Richard Lacayo, observer of the arts and writer for Time magazine, asserts that it was the artist Rembrandt who changed our image of Christ from celestial concept to man on the street.  In the 17th century, says Lacayo, the Dutch painter effectively invented Christ as we tend to picture him now – “not as a remote divinity but as the ideal human being, a profoundly complex and gentle man” (“The Halo Effect,” Time, Aug. 15, 2011).

Throughout Rembrandt’s lifetime of painting, his presentation of Christ changed from an otherworldly, remote and divine figure to a consoling Christ, “quieter, more meditative, somebody who would listen,” says Lacayo. He wonders if this shift in perspective is a result of Rembrandt living life – experiencing the death of his beloved wife when she was but 30 years old, the death of three of their four children in infancy, his mounting money problems, his descent into debt. The result, says Lacayo, is that “In Rembrandt’s late, great reckoning with Christ, the natural and the supernatural are one and the same.”

It is exactly this “living life” that the disciples and first followers of Christ are now experiencing in the gospel narratives between the resurrection of Easter Sunday and the giving of the Holy Spirit at Pentecost. The life they had been living with Jesus is different from the one he calls them to now. Once they had been the followers; now they are in charge. Once the mission had been ethereal, noble, righteous, a cause worth dying for.  Now their feet would be sore, their backs would hurt, people would slam doors in their faces, and dying for the cause would no longer be just a theory.

Do we not find it ironic that the intangible, ghostlike Christ who floats in and out of the disciples’ lives during these 40 days becomes the Christ of their present and future reality?
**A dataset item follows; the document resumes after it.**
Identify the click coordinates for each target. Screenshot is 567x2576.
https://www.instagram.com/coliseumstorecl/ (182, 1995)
Perhaps we can learn something from scrutinizing those 40 days.

Of the four gospels, only John devotes more than one chapter to the 40 days; he gives it two.   (See Matt 28:1-20, Mark 16:2-19, Luke 24:1-53, John 20:1-21:24.) Acts presents the continuation of the saga in 1:1-26. In the stories we do have, we find Christ coming among the disciples most often in their ordinary lives – as they fish, as they walk along the road, as they share a meal, as they pray, as they gather together for comfort and support.
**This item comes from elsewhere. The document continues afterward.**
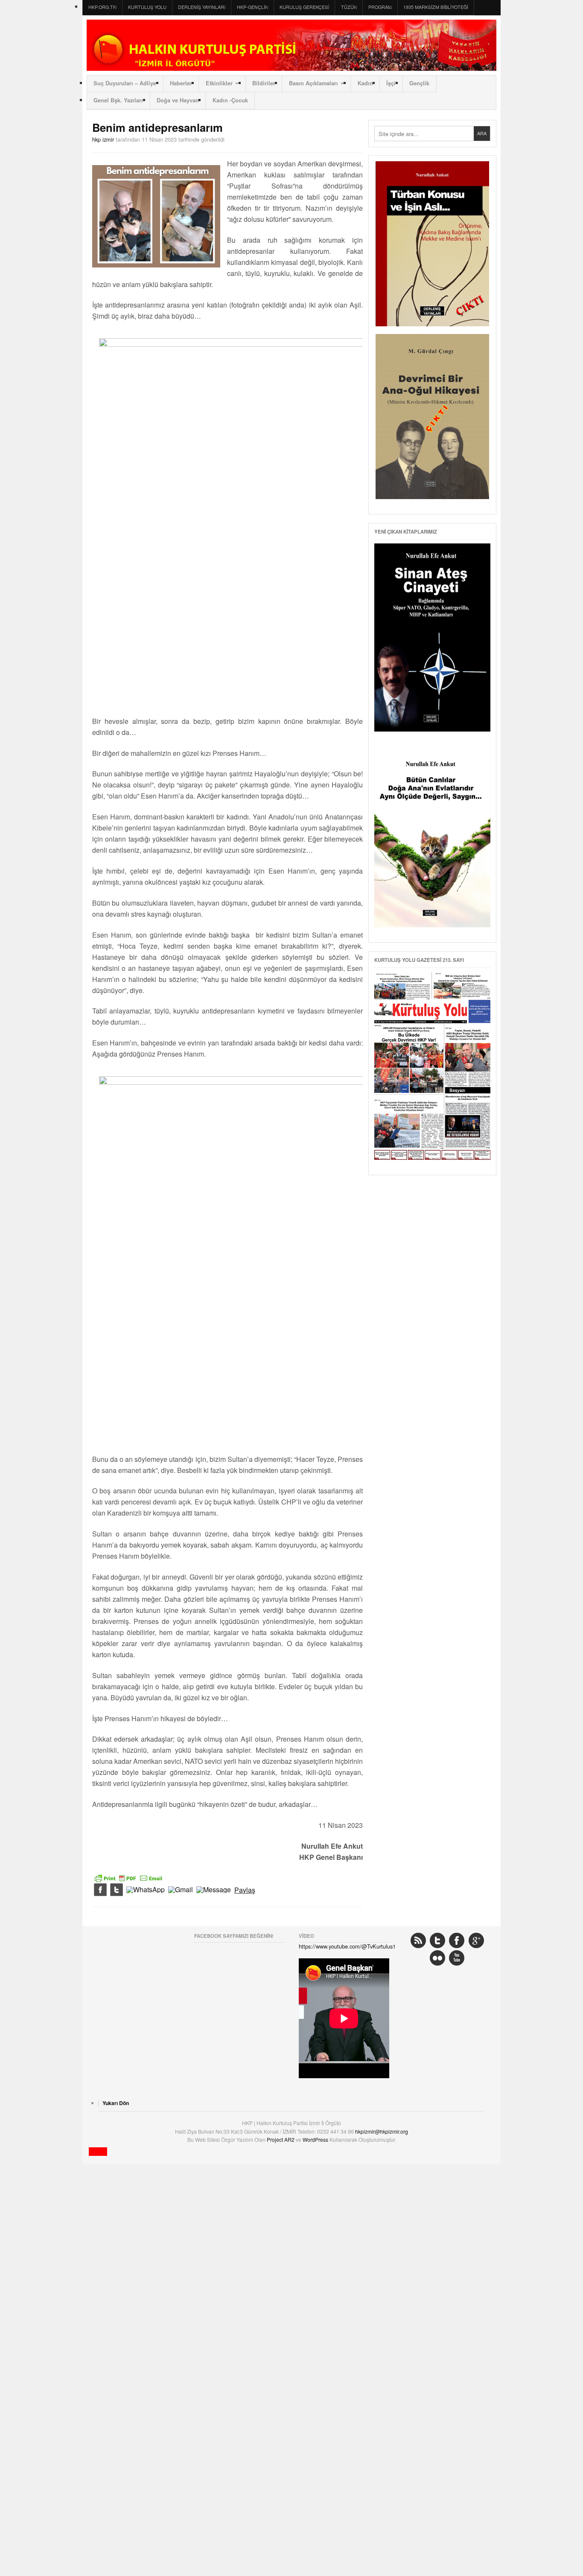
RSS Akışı (418, 1940)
But in these commonplace incidents, we hear the words that become the stuff of church banners and bumper stickers:
“Go and make disciples of all nations, teaching them about me.”
“I am with you always, to the end of the age.”
“You are my witnesses.”
“Follow me.”
“I will send the Holy Spirit to help you.”
“Don’t be afraid.”

Easter, we are beginning to find out, was just the beginning. For the disciples – as for us — the rest of the story unfolds in the living-out of our commonplace, sometimes dull, often difficult, lives. As a professor of mine once said, “After the ecstasy, the laundry. “

E. Stanley Jones, the American Methodist writer and missionary to India, says that the disciples “went out not remembering Christ, but experiencing him. He was not a mere fair and beautiful story to remember with gratitude – he was a living, redemptive, actual presence then and there . . . The Jesus of history had become the Christ of experience” (“The Christ of Experience,” in Bread and Wine: Readings for Lent and Easter, Orbis, 2003).

The lure of Christ calls us; the hope of Christ sustains us; the Spirit of Christ enables us. But the experience of Christ, ah, that is what changes us.